I have made comments before about what I think is an over-emphasis on STEM topics. As a recovering biology major converted to a Psychology PhD and self taught programmer, I somehow came to this conclusion. Perhaps I am just jealous of where the money seems to go.
Anyway, I came across a very well written post by Alan Skorkin on this topic. Skorkin who makes his living programming begins by suggesting that he uses little math in his own work. He indicates though that he has become somewhat bored with his day to day work and in exploring more interesting topics he comes to the conclusion that innovative advances in the field require a stronger math background. He describes this as the difference between programming and computer science.
I thought this was inciteful and it clearly explains my own level of functioning. I am capable of getting a computer to perform the tasks that I want it to perform, but the tasks I require are quite concrete.

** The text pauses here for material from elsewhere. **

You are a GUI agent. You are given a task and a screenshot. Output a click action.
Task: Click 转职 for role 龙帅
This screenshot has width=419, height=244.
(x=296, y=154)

I guess my follow-up question would be – which individuals need to develop the skills to do what. Which individuals need the math and which need simply to get the computer to do the concrete tasks they need done? Maybe I have not changed my mind after all. I still think the question is what skills at what level are important for large numbers of students (e.g., all students going to college) and what skills are important for those individuals we hope will do great things in a specialized area. I think some of the STEM initiatives lose sight of this distinction.
BTW – The Skorkin blog is impressive in the quality of the writing and the interaction he seems able to generate with his readers.